---- RECORDED INFORMATION
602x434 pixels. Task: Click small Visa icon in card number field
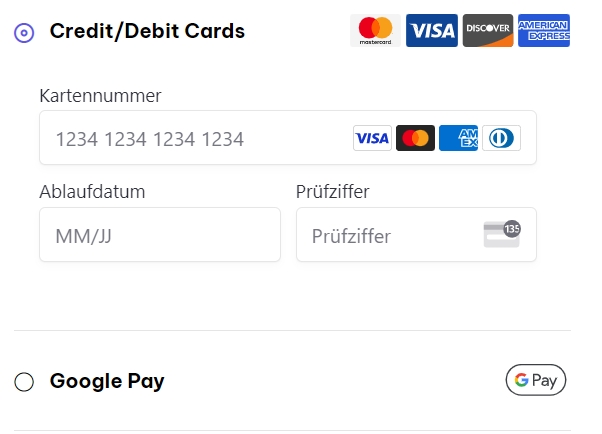coord(372,138)
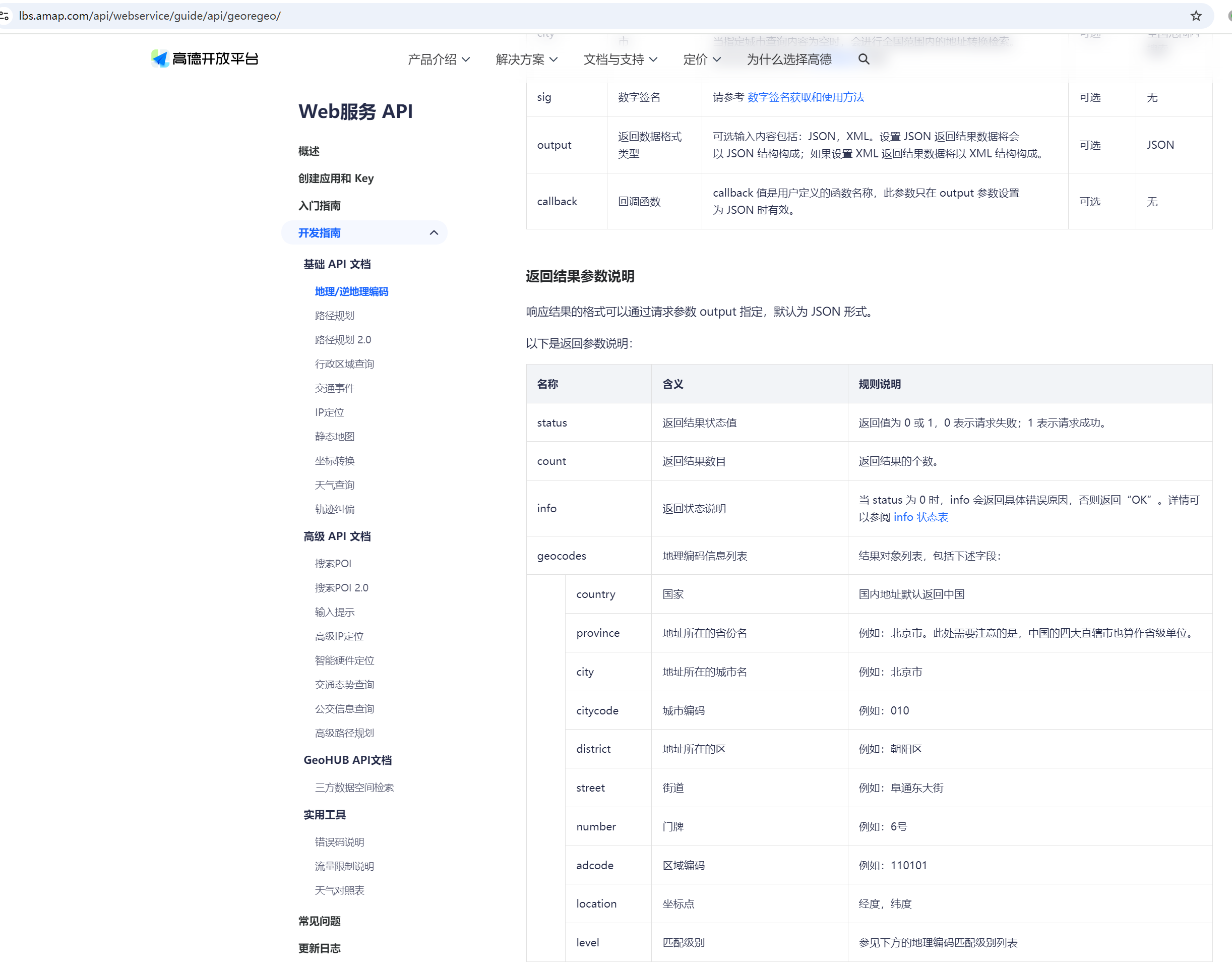Select 天气查询 in the sidebar

[335, 485]
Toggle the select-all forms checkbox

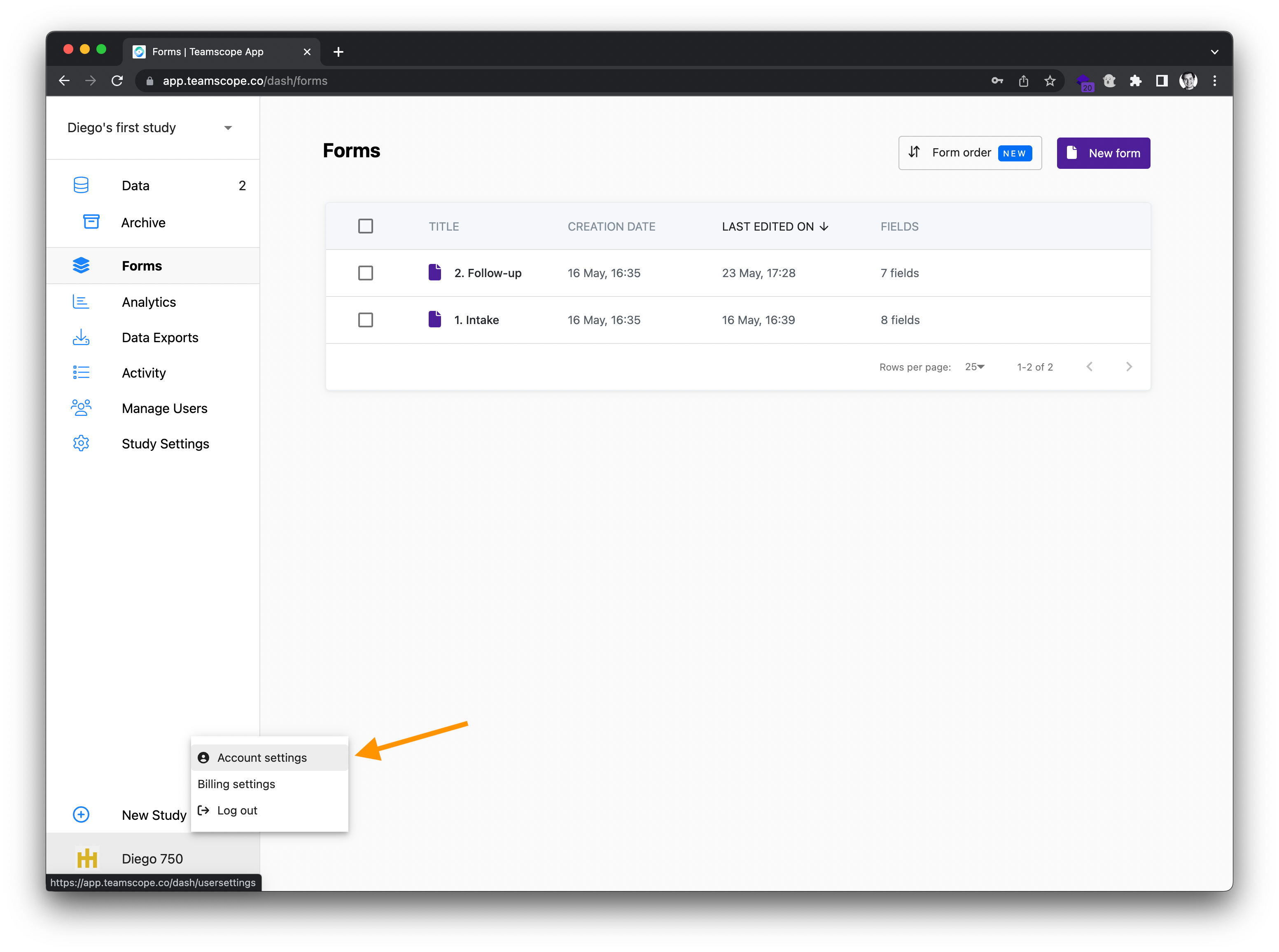click(365, 226)
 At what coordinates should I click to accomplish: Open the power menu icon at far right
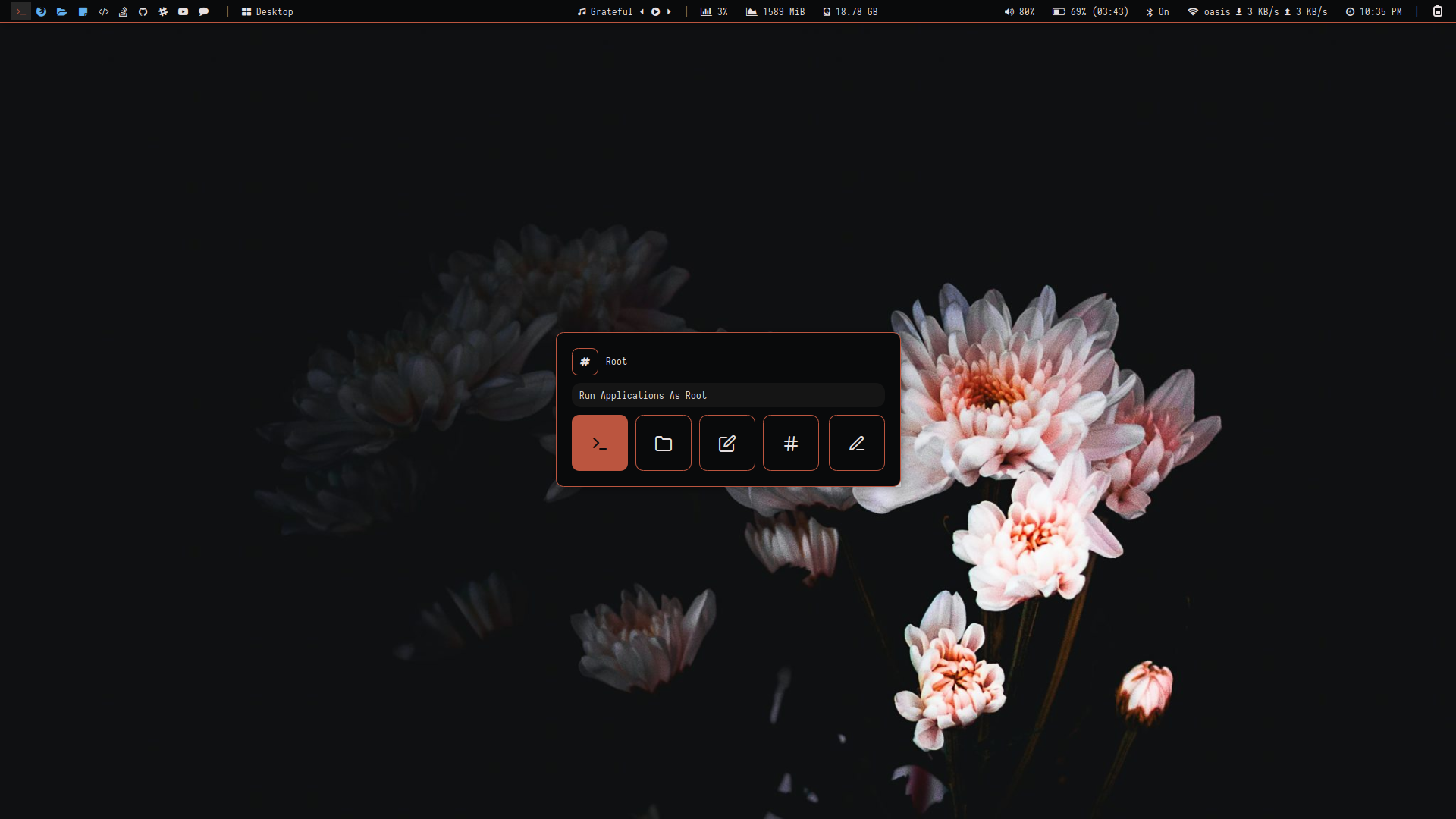(1437, 11)
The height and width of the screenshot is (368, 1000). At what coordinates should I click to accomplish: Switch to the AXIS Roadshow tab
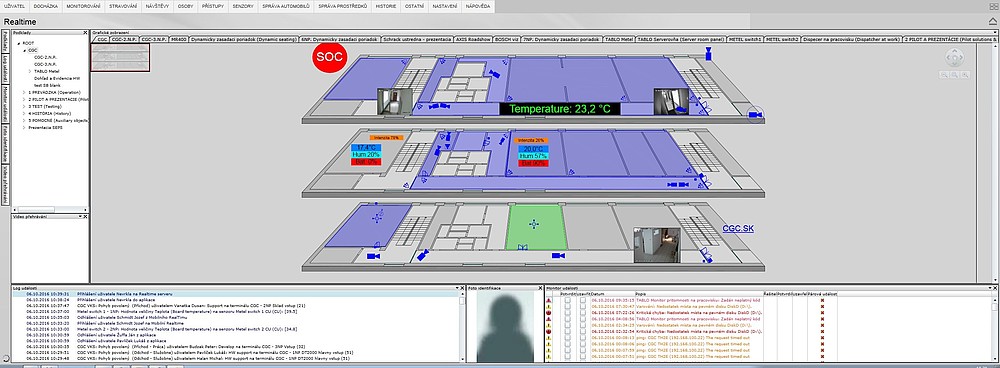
--------
**WRITTEN INSTRUCTION**. Copy every entry above word for word, but leave out the pictures.

**FULL OUTPUT**.
602x434 pixels. Task: Click small Visa icon in card number field
coord(372,138)
Select 天气查询 in the sidebar

[335, 485]
Toggle the select-all forms checkbox

click(365, 226)
 At what coordinates should I click to accomplish: Open the power menu icon at far right
(1437, 11)
The height and width of the screenshot is (368, 1000). At what coordinates should I click to accomplish: Switch to the AXIS Roadshow tab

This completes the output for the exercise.